======== Input data ========

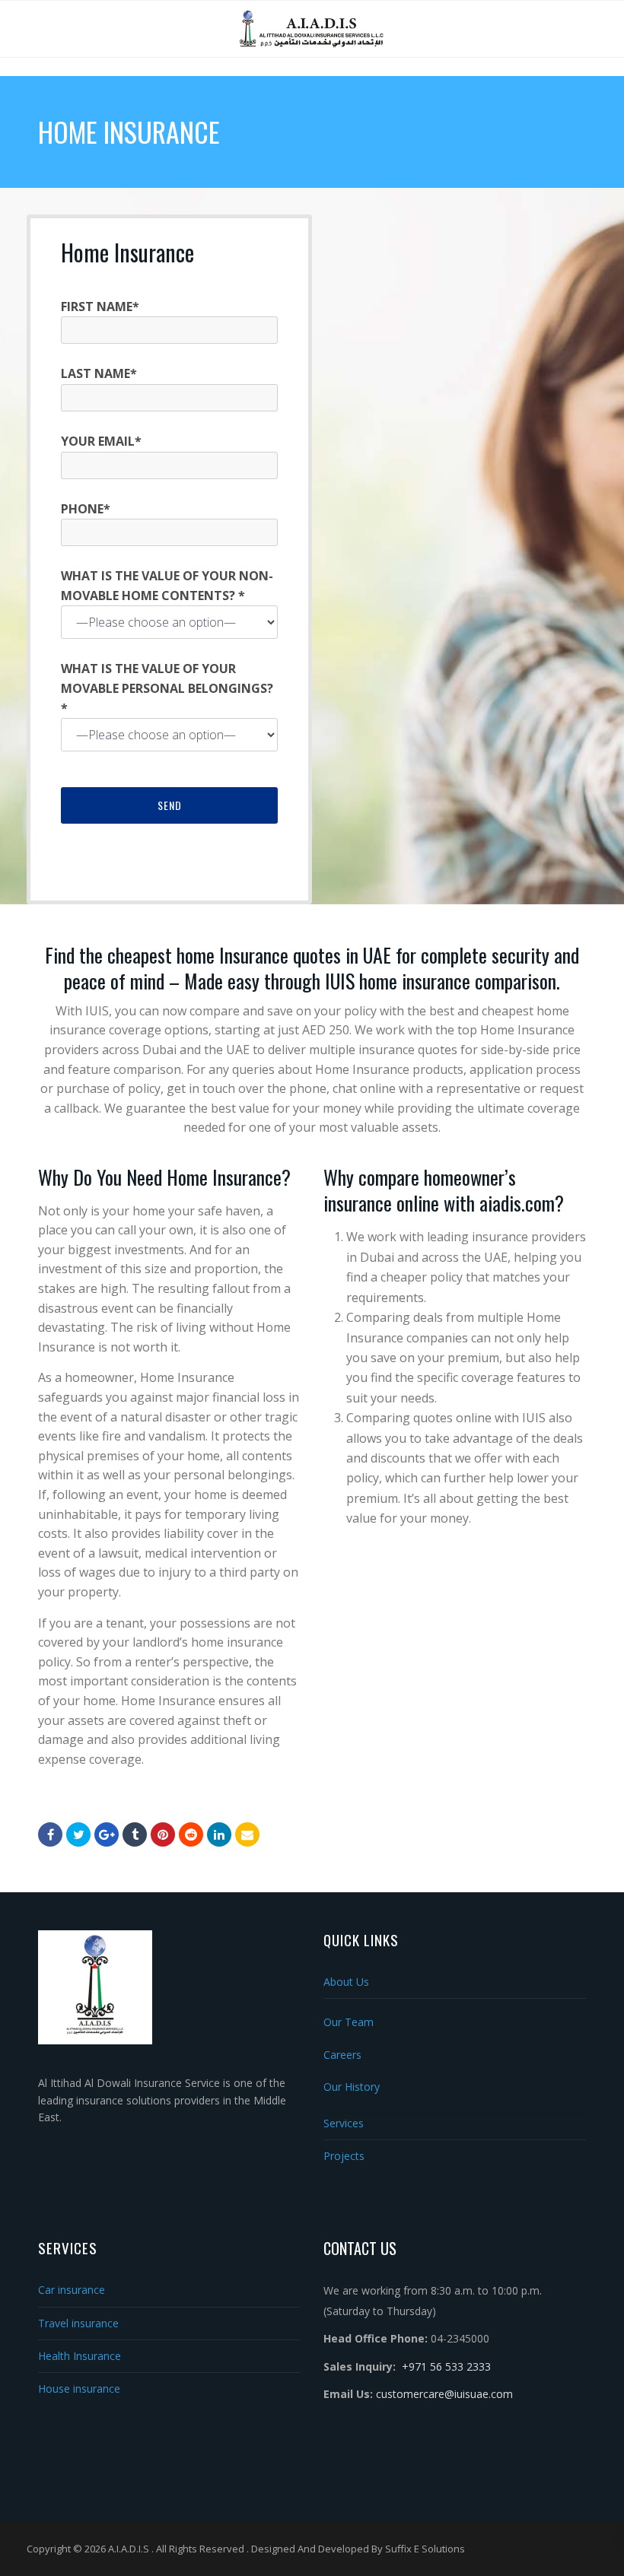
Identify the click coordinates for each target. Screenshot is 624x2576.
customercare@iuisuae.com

========
======== Input data ========

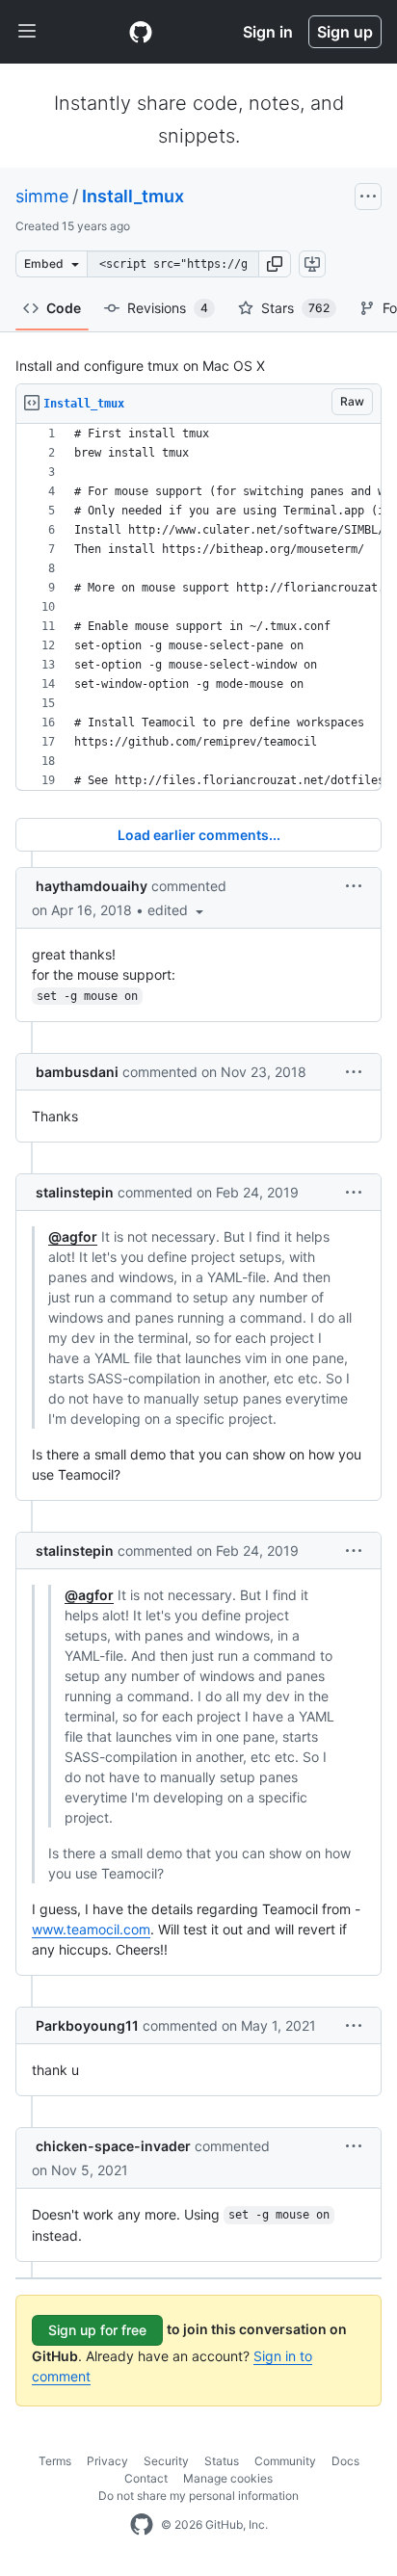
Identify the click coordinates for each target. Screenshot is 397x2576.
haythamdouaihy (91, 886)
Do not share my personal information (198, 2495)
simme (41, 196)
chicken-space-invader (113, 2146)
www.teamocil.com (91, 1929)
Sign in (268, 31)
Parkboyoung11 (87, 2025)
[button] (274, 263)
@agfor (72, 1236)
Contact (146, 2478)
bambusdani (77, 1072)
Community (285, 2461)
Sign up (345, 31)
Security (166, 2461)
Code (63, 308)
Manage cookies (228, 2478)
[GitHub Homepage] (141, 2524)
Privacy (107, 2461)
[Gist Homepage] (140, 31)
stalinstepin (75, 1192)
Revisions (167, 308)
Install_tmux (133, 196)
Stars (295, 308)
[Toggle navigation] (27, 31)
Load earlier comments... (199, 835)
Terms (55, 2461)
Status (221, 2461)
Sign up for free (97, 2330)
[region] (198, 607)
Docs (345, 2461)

========

Task description = Count the lines of the material that contain the word "target" and state the resulting number without further remark.

Solved problem = 2